Task statement: Look through the entries that follow and return each line that has the string "agent".

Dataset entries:
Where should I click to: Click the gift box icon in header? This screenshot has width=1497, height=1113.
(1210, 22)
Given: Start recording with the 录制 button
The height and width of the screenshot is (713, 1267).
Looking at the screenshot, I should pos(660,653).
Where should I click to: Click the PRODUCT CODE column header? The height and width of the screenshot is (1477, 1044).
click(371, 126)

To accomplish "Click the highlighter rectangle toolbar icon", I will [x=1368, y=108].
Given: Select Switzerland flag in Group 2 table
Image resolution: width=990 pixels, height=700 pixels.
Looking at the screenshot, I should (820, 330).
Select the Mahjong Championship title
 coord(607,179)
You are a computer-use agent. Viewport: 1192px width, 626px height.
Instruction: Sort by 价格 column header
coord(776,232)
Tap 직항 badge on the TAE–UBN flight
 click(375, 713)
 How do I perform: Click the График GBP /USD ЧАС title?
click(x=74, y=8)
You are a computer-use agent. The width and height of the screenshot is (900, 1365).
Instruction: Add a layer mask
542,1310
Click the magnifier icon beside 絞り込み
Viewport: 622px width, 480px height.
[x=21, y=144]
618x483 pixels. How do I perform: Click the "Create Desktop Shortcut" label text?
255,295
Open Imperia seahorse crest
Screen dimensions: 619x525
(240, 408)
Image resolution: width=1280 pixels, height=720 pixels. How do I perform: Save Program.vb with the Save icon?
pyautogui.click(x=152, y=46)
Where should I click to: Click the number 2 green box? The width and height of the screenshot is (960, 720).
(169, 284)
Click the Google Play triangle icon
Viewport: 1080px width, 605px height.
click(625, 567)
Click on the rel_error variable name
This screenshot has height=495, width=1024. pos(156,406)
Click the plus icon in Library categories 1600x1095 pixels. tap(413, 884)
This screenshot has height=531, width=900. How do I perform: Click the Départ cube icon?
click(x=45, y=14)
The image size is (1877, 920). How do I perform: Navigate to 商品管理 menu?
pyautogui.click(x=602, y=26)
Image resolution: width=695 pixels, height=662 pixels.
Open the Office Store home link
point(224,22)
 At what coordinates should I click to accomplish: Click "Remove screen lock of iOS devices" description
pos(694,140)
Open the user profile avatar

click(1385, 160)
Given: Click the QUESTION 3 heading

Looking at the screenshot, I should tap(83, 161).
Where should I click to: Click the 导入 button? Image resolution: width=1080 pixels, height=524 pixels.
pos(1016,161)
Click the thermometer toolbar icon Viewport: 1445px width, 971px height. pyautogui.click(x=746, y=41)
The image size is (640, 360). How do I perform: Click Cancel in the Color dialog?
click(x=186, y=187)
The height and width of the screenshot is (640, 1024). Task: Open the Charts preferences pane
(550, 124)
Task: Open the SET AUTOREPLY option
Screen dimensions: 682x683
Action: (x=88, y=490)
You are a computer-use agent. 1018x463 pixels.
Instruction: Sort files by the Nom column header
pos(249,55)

The answer:
You are a computer-use agent. Viewport: 1192px width, 626px height.
You are a computer-use agent. The width and height of the screenshot is (900, 1365).
You are a computer-use agent. 1018x463 pixels.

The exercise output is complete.